@sevim_svim
|
Aras'ın bir anda kalkıp gitmesi, içimde tuhaf bir boşluk bıraktı. O son bakış... O kelimeler...
"Denemek istedim" demişti. Gitmeden önceki son sözü buydu.
Peki ben? Ben denemek istemiş miydim? Bu sorunun cevabını kendime bile veremiyordum. Aras'ın gitmesi gerektiğini söylemiştim ama bir yanım onun kalmasını istiyordu. Neden bu kadar zor bir durumun içinde buluyordum kendimi?
Bir adım atsam, başka bir şeyden vazgeçecekmişim gibi. Esin, ölen ablası Kayra... Hepsi sorumluluğum altındayken birine ya da bir şeye kapılmak doğru olur muydu?
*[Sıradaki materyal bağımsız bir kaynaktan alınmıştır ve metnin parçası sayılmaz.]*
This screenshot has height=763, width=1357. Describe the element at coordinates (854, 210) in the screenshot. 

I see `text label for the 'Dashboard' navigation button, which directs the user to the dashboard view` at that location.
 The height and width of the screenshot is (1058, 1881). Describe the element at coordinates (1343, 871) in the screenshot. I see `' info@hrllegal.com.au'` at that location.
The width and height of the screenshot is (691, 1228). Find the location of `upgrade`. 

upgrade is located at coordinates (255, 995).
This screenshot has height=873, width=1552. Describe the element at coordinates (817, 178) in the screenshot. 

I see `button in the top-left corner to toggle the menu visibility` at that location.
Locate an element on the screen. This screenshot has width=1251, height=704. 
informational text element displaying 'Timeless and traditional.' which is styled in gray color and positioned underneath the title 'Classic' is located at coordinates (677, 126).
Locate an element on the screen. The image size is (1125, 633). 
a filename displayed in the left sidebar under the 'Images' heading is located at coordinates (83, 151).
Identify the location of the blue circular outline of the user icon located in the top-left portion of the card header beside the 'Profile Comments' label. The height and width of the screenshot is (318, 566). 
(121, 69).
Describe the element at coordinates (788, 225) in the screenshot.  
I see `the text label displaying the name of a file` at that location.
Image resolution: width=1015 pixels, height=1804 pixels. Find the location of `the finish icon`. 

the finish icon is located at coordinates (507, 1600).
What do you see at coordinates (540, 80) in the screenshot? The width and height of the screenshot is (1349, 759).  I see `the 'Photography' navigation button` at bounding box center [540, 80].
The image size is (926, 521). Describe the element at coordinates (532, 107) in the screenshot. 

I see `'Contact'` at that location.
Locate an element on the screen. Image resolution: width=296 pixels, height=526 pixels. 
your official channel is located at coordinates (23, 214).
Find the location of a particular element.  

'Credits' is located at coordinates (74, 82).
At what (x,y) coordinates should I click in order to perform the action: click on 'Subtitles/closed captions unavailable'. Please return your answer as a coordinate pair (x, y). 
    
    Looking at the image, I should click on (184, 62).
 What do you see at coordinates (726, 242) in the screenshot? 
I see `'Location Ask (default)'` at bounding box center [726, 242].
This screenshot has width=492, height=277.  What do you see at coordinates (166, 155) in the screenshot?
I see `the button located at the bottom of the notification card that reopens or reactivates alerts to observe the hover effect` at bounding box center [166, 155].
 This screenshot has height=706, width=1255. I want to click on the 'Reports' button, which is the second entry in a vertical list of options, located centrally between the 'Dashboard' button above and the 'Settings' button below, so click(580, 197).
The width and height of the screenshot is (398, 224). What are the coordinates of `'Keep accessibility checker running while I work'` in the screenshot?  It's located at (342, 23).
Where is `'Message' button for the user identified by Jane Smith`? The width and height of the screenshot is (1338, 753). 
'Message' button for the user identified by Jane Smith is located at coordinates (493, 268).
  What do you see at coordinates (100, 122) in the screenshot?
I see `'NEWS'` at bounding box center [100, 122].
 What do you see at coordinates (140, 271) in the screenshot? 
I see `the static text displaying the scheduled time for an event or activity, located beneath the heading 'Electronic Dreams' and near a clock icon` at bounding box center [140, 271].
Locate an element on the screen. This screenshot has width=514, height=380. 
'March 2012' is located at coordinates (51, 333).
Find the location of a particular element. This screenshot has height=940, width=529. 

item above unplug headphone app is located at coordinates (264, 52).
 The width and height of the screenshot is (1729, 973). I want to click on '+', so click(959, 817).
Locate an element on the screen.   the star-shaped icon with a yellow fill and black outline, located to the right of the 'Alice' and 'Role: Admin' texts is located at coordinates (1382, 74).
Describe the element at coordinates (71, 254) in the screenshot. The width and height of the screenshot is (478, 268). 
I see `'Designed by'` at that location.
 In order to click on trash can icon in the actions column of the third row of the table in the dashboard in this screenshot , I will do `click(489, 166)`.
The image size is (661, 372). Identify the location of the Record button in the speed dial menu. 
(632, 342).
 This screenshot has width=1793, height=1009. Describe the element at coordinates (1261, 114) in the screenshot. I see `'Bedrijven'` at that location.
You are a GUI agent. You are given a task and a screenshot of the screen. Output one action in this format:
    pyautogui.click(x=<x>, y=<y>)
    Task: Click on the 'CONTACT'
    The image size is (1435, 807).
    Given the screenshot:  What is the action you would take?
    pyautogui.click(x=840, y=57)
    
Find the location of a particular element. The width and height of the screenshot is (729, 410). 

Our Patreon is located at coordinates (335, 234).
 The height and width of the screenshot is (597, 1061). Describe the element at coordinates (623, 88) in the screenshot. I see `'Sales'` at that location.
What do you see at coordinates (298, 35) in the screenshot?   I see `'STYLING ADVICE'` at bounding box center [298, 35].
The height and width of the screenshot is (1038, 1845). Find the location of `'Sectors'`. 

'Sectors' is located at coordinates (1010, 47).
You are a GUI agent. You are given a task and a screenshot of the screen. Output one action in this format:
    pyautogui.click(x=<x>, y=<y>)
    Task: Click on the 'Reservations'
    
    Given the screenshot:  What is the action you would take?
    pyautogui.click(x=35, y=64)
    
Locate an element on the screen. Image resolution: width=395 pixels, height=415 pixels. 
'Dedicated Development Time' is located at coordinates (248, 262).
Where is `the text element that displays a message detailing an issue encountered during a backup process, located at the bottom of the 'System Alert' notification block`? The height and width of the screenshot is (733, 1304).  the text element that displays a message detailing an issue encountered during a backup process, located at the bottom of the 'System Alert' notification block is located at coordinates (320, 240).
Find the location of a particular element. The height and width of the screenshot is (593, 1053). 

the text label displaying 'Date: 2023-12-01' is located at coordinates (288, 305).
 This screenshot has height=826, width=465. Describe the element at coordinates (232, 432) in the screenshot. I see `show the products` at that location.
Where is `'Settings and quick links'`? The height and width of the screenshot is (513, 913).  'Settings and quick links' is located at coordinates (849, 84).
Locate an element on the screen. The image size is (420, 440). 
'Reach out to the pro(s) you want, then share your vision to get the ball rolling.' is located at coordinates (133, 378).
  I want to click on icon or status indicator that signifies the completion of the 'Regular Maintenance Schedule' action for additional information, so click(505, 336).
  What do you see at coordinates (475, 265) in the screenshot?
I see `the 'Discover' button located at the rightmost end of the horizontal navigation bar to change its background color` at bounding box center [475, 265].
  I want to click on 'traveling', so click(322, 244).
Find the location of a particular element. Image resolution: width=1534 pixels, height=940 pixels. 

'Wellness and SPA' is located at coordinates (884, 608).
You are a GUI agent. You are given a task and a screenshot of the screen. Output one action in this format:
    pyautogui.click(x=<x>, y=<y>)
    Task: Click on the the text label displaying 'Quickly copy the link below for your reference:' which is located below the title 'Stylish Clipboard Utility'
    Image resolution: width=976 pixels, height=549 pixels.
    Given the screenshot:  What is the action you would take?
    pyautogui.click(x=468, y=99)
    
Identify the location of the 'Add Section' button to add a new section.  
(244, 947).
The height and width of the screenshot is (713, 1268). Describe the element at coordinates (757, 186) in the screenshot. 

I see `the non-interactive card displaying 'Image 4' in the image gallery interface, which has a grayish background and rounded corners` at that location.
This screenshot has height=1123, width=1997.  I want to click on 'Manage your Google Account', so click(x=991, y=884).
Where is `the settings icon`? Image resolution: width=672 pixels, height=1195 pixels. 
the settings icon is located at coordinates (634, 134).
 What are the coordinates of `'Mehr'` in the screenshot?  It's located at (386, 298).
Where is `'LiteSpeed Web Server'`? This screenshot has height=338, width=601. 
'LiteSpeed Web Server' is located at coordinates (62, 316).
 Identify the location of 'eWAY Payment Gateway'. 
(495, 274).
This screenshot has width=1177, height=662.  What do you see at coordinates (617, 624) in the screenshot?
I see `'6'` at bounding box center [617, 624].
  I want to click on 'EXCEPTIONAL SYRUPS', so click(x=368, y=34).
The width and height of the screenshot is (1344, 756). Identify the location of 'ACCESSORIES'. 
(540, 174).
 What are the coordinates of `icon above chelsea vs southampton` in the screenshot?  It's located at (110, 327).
Aklımda Esin vardı. Son saattir ondan haber alamamak beni delirtmişti. O, benim sorumluluğum altındaki son parçaydı. Ablasını benim yüzümden kaybetmişti... Ah, Kayra'm...
Aras'ın bana bu kadar yakın olması, Esin'in bu kadar uzaklaşması... Kafam karmakarışıktı. Nereye tutunmam gerektiğini bilmiyordum.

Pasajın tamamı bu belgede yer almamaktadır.